Why the Great Firewall of China works
A lengthy article in The Atlantic explains just why China’s “Great Firewall” is so effective. As Boing Boing summarises, “The kicker is the social and political impact… simply by making it inconvenient to read certain sites, the Chinese government can keep politically charged issues from surfacing in the national discourse.”

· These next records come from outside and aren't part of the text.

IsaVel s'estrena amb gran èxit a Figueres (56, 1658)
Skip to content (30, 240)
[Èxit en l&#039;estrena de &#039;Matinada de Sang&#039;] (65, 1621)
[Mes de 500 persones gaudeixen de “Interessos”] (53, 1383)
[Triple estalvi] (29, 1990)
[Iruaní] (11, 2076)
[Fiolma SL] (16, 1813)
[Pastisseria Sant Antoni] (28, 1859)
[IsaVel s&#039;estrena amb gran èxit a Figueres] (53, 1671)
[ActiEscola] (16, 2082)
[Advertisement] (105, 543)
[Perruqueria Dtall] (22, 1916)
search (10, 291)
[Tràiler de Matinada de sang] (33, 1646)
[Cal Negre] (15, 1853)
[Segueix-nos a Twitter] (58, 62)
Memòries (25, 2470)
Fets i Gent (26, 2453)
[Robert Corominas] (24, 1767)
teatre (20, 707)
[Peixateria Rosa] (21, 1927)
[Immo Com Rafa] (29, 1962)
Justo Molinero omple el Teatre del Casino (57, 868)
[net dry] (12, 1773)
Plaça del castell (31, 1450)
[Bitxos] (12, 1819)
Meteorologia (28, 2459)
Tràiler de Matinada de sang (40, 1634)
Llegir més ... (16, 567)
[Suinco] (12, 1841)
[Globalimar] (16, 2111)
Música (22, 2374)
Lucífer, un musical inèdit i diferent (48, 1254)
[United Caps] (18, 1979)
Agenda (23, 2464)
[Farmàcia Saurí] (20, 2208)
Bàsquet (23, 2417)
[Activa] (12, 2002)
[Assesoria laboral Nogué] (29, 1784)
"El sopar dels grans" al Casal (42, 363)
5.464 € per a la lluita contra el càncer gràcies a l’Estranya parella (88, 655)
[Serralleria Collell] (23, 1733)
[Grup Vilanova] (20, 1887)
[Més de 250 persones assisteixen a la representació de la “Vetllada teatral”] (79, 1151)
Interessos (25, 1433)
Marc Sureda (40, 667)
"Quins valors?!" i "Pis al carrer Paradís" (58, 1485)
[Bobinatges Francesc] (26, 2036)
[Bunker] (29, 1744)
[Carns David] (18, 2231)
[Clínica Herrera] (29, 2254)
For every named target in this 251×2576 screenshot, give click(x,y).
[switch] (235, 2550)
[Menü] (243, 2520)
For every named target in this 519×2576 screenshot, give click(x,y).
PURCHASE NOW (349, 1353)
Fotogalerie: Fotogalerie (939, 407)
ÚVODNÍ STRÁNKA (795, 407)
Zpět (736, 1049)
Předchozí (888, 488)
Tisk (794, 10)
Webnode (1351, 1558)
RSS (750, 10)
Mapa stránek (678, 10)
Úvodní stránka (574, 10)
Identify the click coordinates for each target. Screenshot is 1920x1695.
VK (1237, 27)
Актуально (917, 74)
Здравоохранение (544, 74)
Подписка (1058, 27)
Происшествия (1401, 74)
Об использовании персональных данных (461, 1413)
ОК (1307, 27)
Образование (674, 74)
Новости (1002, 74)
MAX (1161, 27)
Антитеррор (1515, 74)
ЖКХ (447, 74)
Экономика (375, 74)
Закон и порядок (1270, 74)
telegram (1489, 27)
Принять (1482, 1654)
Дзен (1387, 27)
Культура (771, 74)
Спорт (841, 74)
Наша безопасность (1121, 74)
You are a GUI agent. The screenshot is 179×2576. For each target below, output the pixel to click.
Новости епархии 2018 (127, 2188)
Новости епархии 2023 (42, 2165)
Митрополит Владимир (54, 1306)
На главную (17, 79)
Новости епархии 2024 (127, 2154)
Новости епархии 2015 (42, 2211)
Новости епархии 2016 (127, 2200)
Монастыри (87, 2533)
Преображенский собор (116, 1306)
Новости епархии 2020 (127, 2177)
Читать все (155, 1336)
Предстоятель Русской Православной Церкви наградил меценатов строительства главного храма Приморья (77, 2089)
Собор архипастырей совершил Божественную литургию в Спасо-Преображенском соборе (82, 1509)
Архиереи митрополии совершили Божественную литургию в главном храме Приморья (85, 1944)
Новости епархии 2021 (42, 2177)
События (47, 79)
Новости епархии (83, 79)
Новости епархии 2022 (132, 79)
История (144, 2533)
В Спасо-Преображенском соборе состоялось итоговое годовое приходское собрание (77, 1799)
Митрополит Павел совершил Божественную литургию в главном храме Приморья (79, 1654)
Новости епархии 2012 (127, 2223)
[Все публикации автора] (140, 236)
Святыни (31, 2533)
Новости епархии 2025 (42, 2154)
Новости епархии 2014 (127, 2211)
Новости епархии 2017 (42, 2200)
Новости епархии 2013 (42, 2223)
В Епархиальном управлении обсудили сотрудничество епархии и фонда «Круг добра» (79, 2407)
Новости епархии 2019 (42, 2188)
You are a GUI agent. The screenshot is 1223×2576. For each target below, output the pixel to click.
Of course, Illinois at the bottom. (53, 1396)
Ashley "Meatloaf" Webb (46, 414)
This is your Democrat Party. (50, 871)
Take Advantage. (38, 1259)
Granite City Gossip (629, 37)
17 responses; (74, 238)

Lost control of the prices
Just heard on CNN, a Beijing woman brandishing a lettuce and complaining that “the government has lost control of prices”. Yes, dear, that’s called a “free market economy”. Get used to it.
China’s online population explosion
China now has 137 million Internet users. With this level of growth, in the next few years there’ll be more Chinese on the Internet than Americans. How will that change things, eh?
China: Giant Contradictions
China blipped up twice in a week. I stumbled upon Steward Brand’s summary of a speech by long-time China watcher Orville Schell, China: Giant Contradictions.
These days you cannot think usefully about China and its potential futures without holding in your mind two utterly contradictory views of what is happening there. On the one hand, a robust and awesomely growing China; on the other hand a brittle China, parts of it truly hellish.
And I received a poignant email which illustrates the personal impact of change in China.